Afghanistan: Panel Sets Election Date, Drawing Government Criticism | The New York Times

The Afghan election commission said Monday that it had set an Oct. 15 date for long-delayed parliamentary and district council elections. But the announcement immediately raised fears of new political deadlock after the country’s power-sharing government denounced the plan as illegitimate. In announcing the date, Ahmad Yousuf Nuristani, the chief of Afghanistan’s Independent Election Commission, evidently did not coordinate with the government. And a spokesman for Abdullah Abdullah, the government’s chief executive, criticized the scheduling because the electoral reform he had demanded had not gone through. “The current election commission has no legitimacy because it was their weak management of the previous election that brought us on the brink of chaos,” said Javid Faisal, a spokesman for Mr. Abdullah. “Reforming the election process is a precondition to any election, and a part of the larger reform is the changing of current commission officials.”

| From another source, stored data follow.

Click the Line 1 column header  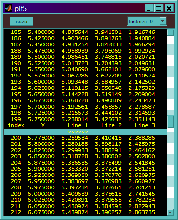[78, 125]
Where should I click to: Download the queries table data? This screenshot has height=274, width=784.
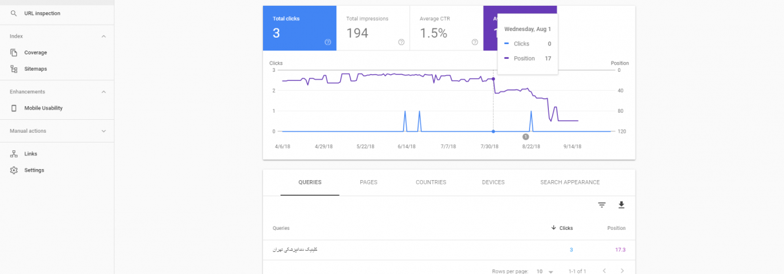click(621, 205)
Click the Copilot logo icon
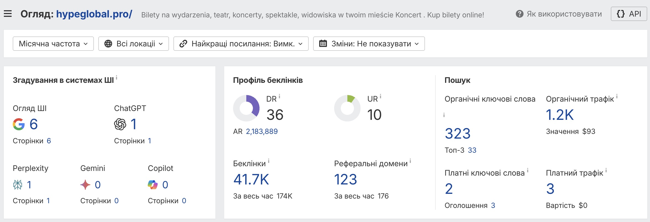Viewport: 650px width, 222px height. tap(153, 185)

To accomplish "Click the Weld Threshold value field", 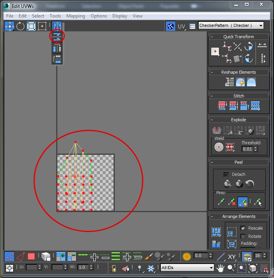I will click(247, 149).
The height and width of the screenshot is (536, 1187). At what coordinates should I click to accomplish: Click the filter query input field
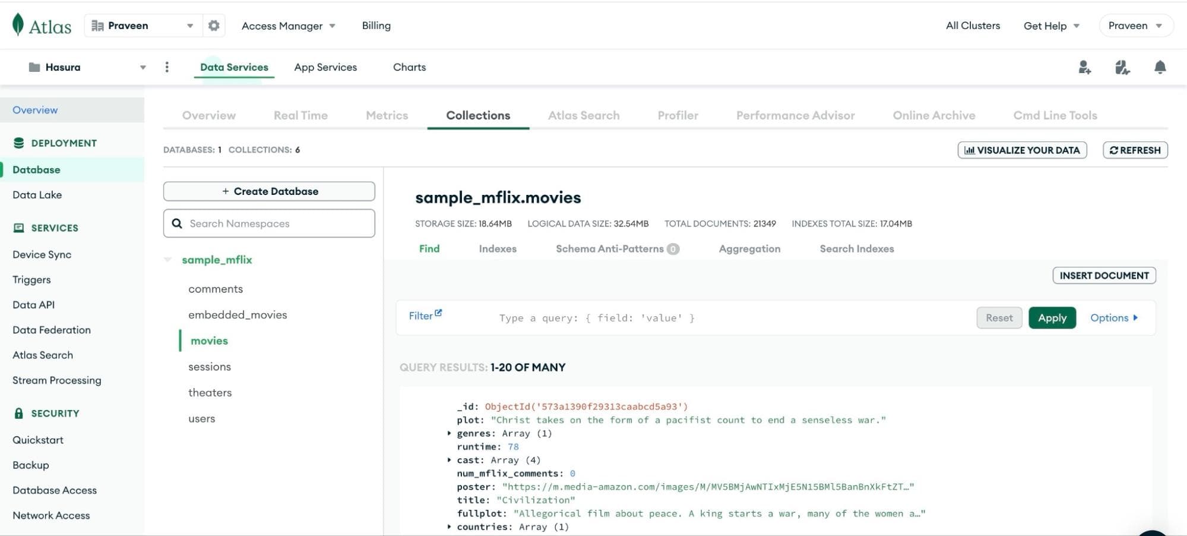click(713, 318)
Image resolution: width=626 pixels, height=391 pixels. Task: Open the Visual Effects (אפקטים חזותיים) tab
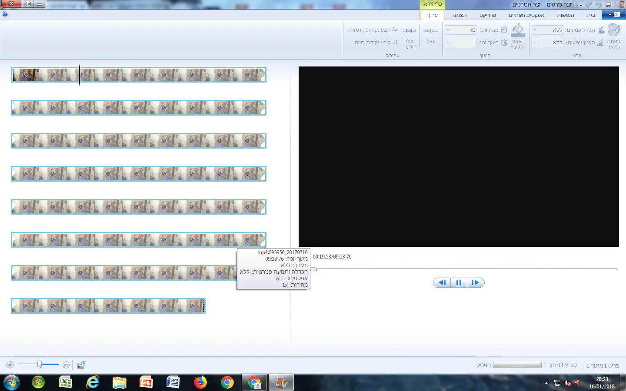[x=526, y=15]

Haiti: Several election offices attacked in Haiti as runoff nears | Associated Press

Stone-throwing demonstrators on Monday smashed car windows and set at least two vehicles ablaze in Haiti’s capital, hours after several electoral offices were attacked in northern towns as the country prepares for a Jan. 24 presidential and legislative runoff. Roughly 2,000 protesters took to the streets in downtown Port-au-Prince calling for new elections and the immediate removal of outgoing President Michel Martelly, among other grievances. Roads were blocked with flaming tire barricades and more than a dozen motorists had their cars pelted with rocks. A truck and an SUV were torched by young men near a police station. Police dispersed opposition protesters and cleared most roadblocks by late afternoon. Officers scattered some demonstrators with tear gas in the downtown slum of Bel Air, one of many impoverished areas where young people who’ve never held any kind of steady job are easy pickings for political actors looking for protesters for hire.

Macedonia: Parliament moves for April election that opposition says will boycott | Reuters

Macedonia’s parliament voted on Monday to dissolve itself as of Feb. 24, clearing the way to an early parliamentary election two months later that the opposition says it will boycott. The ruling VMRO-DPMNE moved ahead with plans to hold the poll on April 24, in line with a deal brokered by the European Union mid-last year to end a bitter standoff over allegations against the conservative government of illegal phone-tapping and widespread abuse of office. But the Social Democrats, the biggest opposition party, said they would not take part, effectively prolonging a political crisis that erupted in January 2015 when party leader Zoran Zaev began releasing a slew of damaging wire-taps.

Vanuatu: Thousands of Vanuatu youth denied chance to vote | Radio New Zealand

The president of the organisation Vanuatu Youth Against Corruption, Priscilla Meto, says more than 70 percent of people who turned 18 after the last election in 2012 will be unable to vote on Friday. She says this is because the nature of the snap election means the Electoral Commission has been unable to issue new electoral cards to many of those people. Ms Meto says this is unfair as it means more than 3,000 young people will not be able to exercise their right to vote, and will have to wait until 2020 to be heard. “It will be very unfair because most of the youth will not be casting their vote to participate in this election to show what they want during this snap election.”